**Brano:**
==*==
“Condanniamo le pratiche barbare che stanno infliggendo alle combattenti. E lo dichiariamo ufficialmente: le vendicheremo”. L’annuncio arriva dal comando generale dell’Ypj (Unità di difesa delle donne), movimento politico e militare delle donne curde che dieci anni fa, insieme alle brigate degli uomini dell’Ypg ha sconfitto l’Isis nel Nord della Siria, e oggi è tornato a combattere le milizie che hanno preso Aleppo e avanzano verso Homs. Oggi come allora, denunciano da Ypj, minacciano di trasformare le donne catturate in schiave del sesso, da vendere al miglior offerente.
Quando è scattato l’allarme
L’allarme è scattato dopo le prime giornate di combattimenti ad Aleppo. Sui social hanno iniziato a circolare video che mostrano donne catturate dalle milizie appoggiate dalla Turchia, ma che Repubblica non ha potuto verificare in maniera indipendente. Negli ambienti dell’Ypj li considerano autentici e sono stati ripresi da diversi media curdi. "Dal Rojava ci confermano che si tratta di combattenti curde”, dice Ylmaz Orkan dell’Ufficio di informazioni curde in Italia. “È successo ad Aleppo”, afferma.
In uno si vedono due donne a testa china sulla camionetta. Strattoni, braccia strette dietro la schiena, fuori campo una voce che urla ordini, comanda alle due prigioniere di abbassare la testa e tacere.
==*==
**Una serie di voci:**
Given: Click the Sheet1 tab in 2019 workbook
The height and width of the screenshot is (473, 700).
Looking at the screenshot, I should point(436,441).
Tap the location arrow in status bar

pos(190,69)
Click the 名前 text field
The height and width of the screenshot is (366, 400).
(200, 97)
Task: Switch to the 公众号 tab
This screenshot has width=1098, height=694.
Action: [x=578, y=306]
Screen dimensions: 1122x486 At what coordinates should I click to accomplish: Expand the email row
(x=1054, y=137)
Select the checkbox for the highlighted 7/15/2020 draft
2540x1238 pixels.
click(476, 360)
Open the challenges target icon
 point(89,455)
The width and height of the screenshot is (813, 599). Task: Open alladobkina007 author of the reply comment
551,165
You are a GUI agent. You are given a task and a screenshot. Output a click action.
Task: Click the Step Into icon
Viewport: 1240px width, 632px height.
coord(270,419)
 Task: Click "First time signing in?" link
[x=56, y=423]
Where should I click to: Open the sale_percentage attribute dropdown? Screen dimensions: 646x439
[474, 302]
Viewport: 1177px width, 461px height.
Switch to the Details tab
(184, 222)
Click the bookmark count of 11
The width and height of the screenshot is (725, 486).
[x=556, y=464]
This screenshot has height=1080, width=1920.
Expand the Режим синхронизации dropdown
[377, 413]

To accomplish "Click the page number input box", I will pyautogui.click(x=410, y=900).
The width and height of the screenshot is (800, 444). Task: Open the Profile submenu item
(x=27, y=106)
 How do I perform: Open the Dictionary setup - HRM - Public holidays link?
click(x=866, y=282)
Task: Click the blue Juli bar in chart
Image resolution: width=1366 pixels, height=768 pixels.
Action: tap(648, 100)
==*==
**Consegna:**
Rispondi a queste domande sul brano:
1. Che cosa significa la sigla Ypj?
2. Dopo quali eventi è scattato l'allarme?
3. Quante donne si vedono sulla camionetta nel video descritto?
Le voci non hanno alcun ruolo in questo lavoro.

**Risposta:**
1. Unità di difesa delle donne.
2. Dopo le prime giornate di combattimenti ad Aleppo.
3. Due.